'''
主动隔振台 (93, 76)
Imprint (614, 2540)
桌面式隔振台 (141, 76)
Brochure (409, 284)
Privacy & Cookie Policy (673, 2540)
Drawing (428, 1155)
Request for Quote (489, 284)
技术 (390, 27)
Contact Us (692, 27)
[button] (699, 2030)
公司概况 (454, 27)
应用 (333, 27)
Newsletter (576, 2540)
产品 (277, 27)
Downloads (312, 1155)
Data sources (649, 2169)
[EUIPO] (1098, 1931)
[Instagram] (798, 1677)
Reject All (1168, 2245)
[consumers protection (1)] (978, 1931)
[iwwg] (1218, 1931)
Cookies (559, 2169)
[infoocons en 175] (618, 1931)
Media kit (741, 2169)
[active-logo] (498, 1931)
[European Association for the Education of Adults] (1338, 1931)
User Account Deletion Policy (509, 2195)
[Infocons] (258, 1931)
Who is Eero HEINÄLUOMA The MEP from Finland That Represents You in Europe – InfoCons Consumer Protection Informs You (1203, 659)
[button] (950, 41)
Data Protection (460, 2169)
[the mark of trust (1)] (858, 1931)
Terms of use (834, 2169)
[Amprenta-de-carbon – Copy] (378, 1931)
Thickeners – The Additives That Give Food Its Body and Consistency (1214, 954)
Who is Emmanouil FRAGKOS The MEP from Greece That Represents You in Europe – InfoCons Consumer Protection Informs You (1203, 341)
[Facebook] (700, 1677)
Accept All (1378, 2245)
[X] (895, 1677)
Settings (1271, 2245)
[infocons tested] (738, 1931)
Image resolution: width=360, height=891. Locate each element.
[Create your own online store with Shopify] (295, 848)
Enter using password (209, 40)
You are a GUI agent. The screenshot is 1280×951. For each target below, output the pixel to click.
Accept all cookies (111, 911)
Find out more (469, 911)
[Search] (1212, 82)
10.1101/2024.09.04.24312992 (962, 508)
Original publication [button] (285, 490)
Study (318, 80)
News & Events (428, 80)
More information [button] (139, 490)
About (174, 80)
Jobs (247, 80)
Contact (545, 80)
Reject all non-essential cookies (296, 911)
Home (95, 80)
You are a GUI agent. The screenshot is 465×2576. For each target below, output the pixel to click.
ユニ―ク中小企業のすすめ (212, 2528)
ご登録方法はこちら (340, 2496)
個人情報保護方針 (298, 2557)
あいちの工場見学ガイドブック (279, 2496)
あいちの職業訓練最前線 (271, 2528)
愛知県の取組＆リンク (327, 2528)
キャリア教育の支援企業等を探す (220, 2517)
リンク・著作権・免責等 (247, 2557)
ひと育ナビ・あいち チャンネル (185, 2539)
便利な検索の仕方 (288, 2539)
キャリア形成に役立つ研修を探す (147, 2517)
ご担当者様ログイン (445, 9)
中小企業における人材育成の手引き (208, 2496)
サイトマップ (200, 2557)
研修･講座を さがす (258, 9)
'''
-- Work request --
Write out every entry word for word.

-- Response to this exercise --
主动隔振台 (93, 76)
Imprint (614, 2540)
桌面式隔振台 (141, 76)
Brochure (409, 284)
Privacy & Cookie Policy (673, 2540)
Drawing (428, 1155)
Request for Quote (489, 284)
技术 (390, 27)
Contact Us (692, 27)
[button] (699, 2030)
公司概况 (454, 27)
应用 (333, 27)
Newsletter (576, 2540)
产品 (277, 27)
Downloads (312, 1155)
Data sources (649, 2169)
[EUIPO] (1098, 1931)
[Instagram] (798, 1677)
Reject All (1168, 2245)
[consumers protection (1)] (978, 1931)
[iwwg] (1218, 1931)
Cookies (559, 2169)
[infoocons en 175] (618, 1931)
Media kit (741, 2169)
[active-logo] (498, 1931)
[European Association for the Education of Adults] (1338, 1931)
User Account Deletion Policy (509, 2195)
[Infocons] (258, 1931)
Who is Eero HEINÄLUOMA The MEP from Finland That Represents You in Europe – InfoCons Consumer Protection Informs You (1203, 659)
[button] (950, 41)
Data Protection (460, 2169)
[the mark of trust (1)] (858, 1931)
Terms of use (834, 2169)
[Amprenta-de-carbon – Copy] (378, 1931)
Thickeners – The Additives That Give Food Its Body and Consistency (1214, 954)
Who is Emmanouil FRAGKOS The MEP from Greece That Represents You in Europe – InfoCons Consumer Protection Informs You (1203, 341)
[Facebook] (700, 1677)
Accept All (1378, 2245)
[X] (895, 1677)
Settings (1271, 2245)
[infocons tested] (738, 1931)
Image resolution: width=360, height=891. Locate each element.
[Create your own online store with Shopify] (295, 848)
Enter using password (209, 40)
You are a GUI agent. The screenshot is 1280×951. For each target below, output the pixel to click.
Accept all cookies (111, 911)
Find out more (469, 911)
[Search] (1212, 82)
10.1101/2024.09.04.24312992 (962, 508)
Original publication [button] (285, 490)
Study (318, 80)
News & Events (428, 80)
More information [button] (139, 490)
About (174, 80)
Jobs (247, 80)
Contact (545, 80)
Reject all non-essential cookies (296, 911)
Home (95, 80)
You are a GUI agent. The screenshot is 465×2576. For each target below, output the pixel to click.
ユニ―ク中小企業のすすめ (212, 2528)
ご登録方法はこちら (340, 2496)
個人情報保護方針 (298, 2557)
あいちの工場見学ガイドブック (279, 2496)
あいちの職業訓練最前線 (271, 2528)
愛知県の取組＆リンク (327, 2528)
キャリア教育の支援企業等を探す (220, 2517)
リンク・著作権・免責等 (247, 2557)
ひと育ナビ・あいち チャンネル (185, 2539)
便利な検索の仕方 (288, 2539)
キャリア形成に役立つ研修を探す (147, 2517)
ご担当者様ログイン (445, 9)
中小企業における人材育成の手引き (208, 2496)
サイトマップ (200, 2557)
研修･講座を さがす (258, 9)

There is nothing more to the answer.